You are viewing a plain text version of this content. The canonical link for it is here.
Posted to c-dev@xerces.apache.org by ML...@uk.ibm.com on 2001/02/26 17:22:28 UTC

Offsets reported by the scanner


Hi all,

I'm using the XMLScanner::getSrcOffset to track where I am in the XML
document that I'm parsing (using a memory input source).  I've hit a few
problems caused by a BOM at the start of the input, and I'd like to hear
what the group has to say about it.

The first case is simple:  We parse a message like the following (in
UTF-16, with a BOM on the front):

<?xml version="1.0"?><Element/>

In that case, the offsets reported by the scanner are 42 (in the XMLDecl
callback) and 62 (in the start element callback).  They match up with what
you might expect - but the BOM has silently been ignored in the reporting.
That's OK - I just have to check for a BOM in my memory buffer, and if
there is then I move my start point along to compensate.

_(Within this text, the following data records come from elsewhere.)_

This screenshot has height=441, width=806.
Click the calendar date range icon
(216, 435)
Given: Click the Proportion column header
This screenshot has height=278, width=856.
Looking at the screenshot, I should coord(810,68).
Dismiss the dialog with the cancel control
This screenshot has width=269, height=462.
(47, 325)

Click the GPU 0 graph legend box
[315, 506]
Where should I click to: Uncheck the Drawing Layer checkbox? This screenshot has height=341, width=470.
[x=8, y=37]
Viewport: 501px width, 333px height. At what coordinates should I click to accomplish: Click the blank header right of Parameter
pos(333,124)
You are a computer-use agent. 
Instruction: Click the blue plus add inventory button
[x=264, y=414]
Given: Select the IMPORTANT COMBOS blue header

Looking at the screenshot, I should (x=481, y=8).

The problem comes when we try an even simpler test (again in UTF-16, with a
BOM):

<Element/>

This time the offset reported during the element callback is 22.  e.g. the
BOM has been included in the calculation.

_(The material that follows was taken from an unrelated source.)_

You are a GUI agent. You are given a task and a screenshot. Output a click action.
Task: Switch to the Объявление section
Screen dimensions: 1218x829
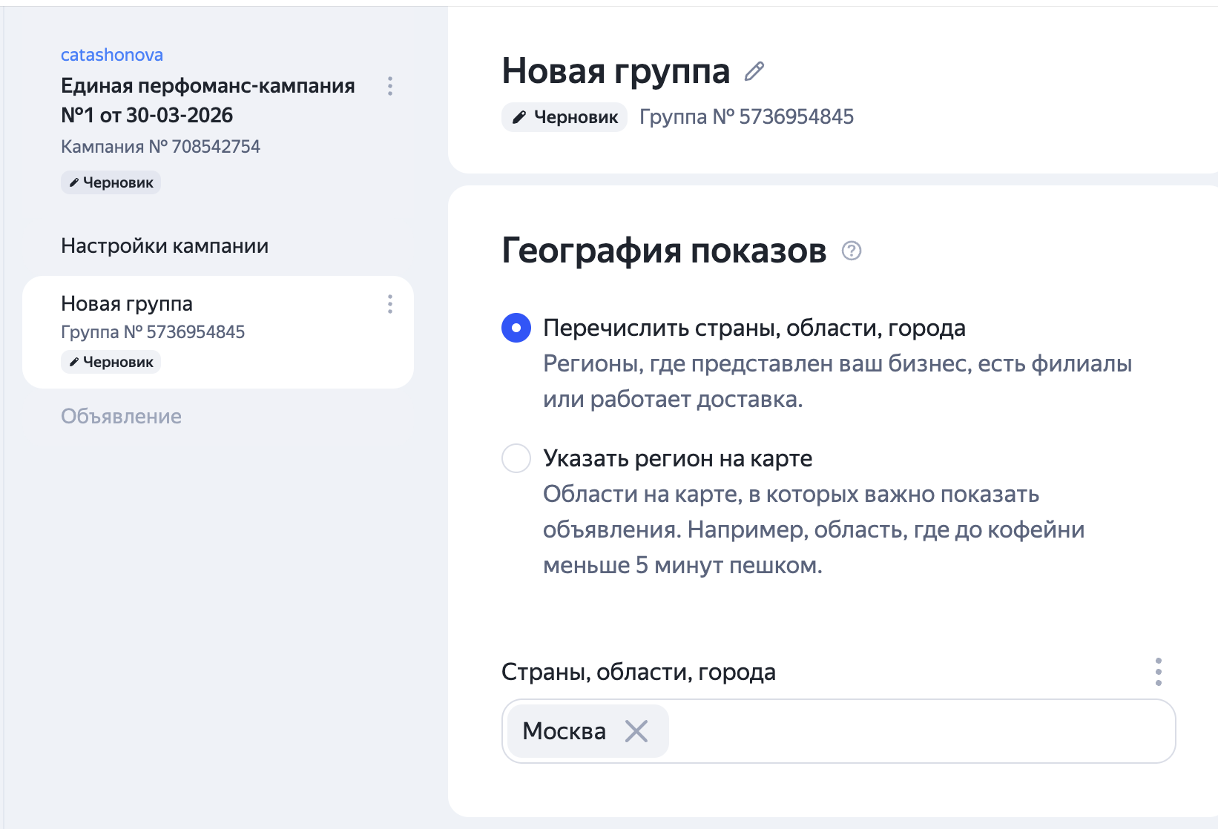pos(121,416)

I think the place which is causing the inconsistency is in the
XMLReader::doInitDecode() method.  If that call finds a BOM, it skips over
it.  However, if it fails to find an XML decl, is backs out that skip.

I've put a hack into my Xerces DLL so that doInitDecode() always skips over
a BOM, even if it does not find an XML decl, which gets me to a consistent
state and allows me to continue with my development.  However, I don't want
to alter the Xerces code any more then I have to!

Would someone who knows more about the design of the scanner & reader
please make a call as to which offsets should be reported, and then I'll
either help with the code, or use their changes.

Comments?

Matt Lovett